Wolverhampton City Council wants to cut the number of pitches amid concerns they put off shoppers and are unpopular with shopkeepers.
Under the proposals, sellers who want to trade in Dudley Street face having to pay for smarter-looking trailers, while the cost of licences would soar by 160 per cent. The plans also include capping the number of vendors operating at any one time.
The proposals are part of a bid to improve the appearance of the city centre and create a European-style cafe culture.
But traders have carried out their own survey and found overwhelming support for the hot food vendors.
A petition can trigger a debate in the council chambers if more than 2,500 people sign.
Frank Smith, who owns the Mr Sizzle burger van that operates at night, is chairing a group of traders.
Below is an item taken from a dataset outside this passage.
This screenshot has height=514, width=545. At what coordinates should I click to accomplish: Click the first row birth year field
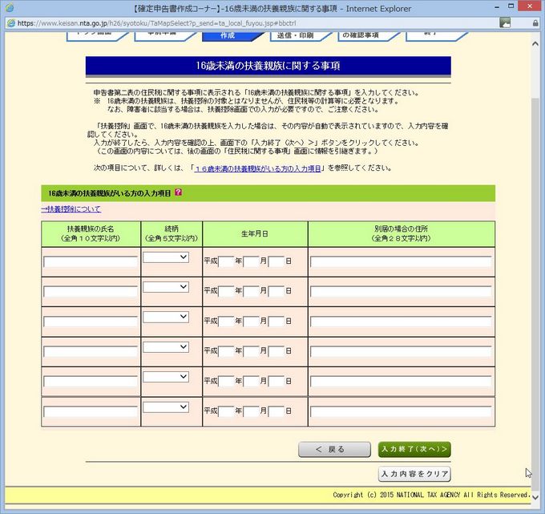click(225, 261)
He has been working in the city centre since 1959 and said: "We have had a considerable response to the consultation, with more than 9,000 signatures.
"We also did a survey of shops because one of the reasons the council has for doing this was the suggestion that shopkeepers didn't want us there.
"We surveyed over 200 shops and all were supportive of us." He said the council's plans would force traders to re-apply for their pitches with a reduction of at least two places.
"That means people who have worked together and known each other for many years would be forced to compete against each other," Mr Smith said.
Wolverhampton City Council is working on the proposals with the city centre company WV One.
WV One operations director Kim Gilmour said: "We need to consider all the responses to the consultation."
The council has recently cut the price of an hour's parking at three car parks to 50p in a bid to attract more people to the city centre.